Ocean Currents and Climate Change
The world’s oceans do many things for us.
They feed us. They provide us with entertainment and recreation. And they also influence climate and weather patterns.
Ever wonder why the UK rarely gets snow and nearly always just gets rain, even though it is located at roughly the same latitude as Alaska? The answer is partly attributed to a system of ocean currents that redistributes heat from the equators to the North Atlantic, known as the Atlantic meridional overturning circulation (AMOC).
“Currents are movements of ocean water in a continuous flow, created largely by surface winds but also partly by temperature and salinity gradients, Earth’s rotation, and tides,” according to NOAA.
These sea currents act in much the way a conveyor belt does, transporting warmer tropical waters to cooler climes, like the UK and Europe in the North Atlantic.
But because of the climate crisis, these currents may be weakening and slowing down, more than “at any other time during at least the last 1,000 years.”
The results could be dire.
The relatively temperate environs enjoyed by much of Europe are made possible by the North Atlantic Current and the Gulf Stream. Similarly, much of the eastern coastline of the United States is influenced by the Gulf Stream. And while we’re using the North Atlantic Current and the Gulf Stream as examples, they’re not the only currents being affected by the climate crisis. There are dozens of ocean currents, all playing important roles in climate and ecology, and economic importance for shipping and travel, all around the world.
A change, even a small one, in ocean circulation in these areas could have potentially large ramifications on the global climate, as well as marine ecosystems and sea level rise.
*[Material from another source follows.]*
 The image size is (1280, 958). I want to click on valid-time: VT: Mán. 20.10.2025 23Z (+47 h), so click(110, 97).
Here’s what could happen and why, according to NOAA:
"The global conveyor belt is a strong, but easily disrupted process. Research suggests that the conveyor belt may be affected by climate change. If global warming results in increased rainfall in the North Atlantic, and the melting of glaciers and sea ice, the influx of warm freshwater onto the sea surface could block the formation of sea ice, disrupting the sinking of cold, salty water. This sequence of events could slow or even stop the conveyor belt, which could result in potentially drastic temperature changes in Europe."
The reason this is happening is twofold: melting glaciers and land ice dumping warm, fresh water into the salty seas, and warming waters more generally because of carbon pollution and the climate crisis. Variations in temperature and salinity result in different water densities. Cold, salty water sinks. Warmer, less salty water rises.
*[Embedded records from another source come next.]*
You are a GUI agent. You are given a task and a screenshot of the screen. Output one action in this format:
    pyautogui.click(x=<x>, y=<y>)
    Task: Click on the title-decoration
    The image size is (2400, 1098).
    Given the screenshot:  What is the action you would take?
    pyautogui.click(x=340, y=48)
>> Learn more: The Climate Crisis and Your Health: What You Need to Know <<
Did you know that the top few meters of the ocean store as much heat as the Earth’s entire atmosphere? But what does all that heat translate to?
Fierce storms and melting ice, mostly.
We know sea temperatures are on the rise – and along with them the occurrence of extreme storm systems that carry more rain and wind than ever. But what does this increase mean for the deeper sea currents that control all kinds of weather, all over the globe, all of the time?
It mostly means these currents may slow down, bringing less warmth to higher latitudes. And if the currents stop pumping warm air and water poleward, it could mean a drastic change in climate across the Northern Hemisphere.
Ironically, it could lead to regional cooling for some – not exactly what you think of when you think about impacts of the climate crisis, right?
What You Can Do
To keep our ocean currents flowing the way we’ve come to expect, we need to rein in global temperature rise, and to do that, we need to transition to a clean energy economy as swiftly as we can.
The status quo just won’t cut it here – there’s too much on the line.
We need to break our addiction to the fossil fuels driving global warming and climate change. And we need to do it now.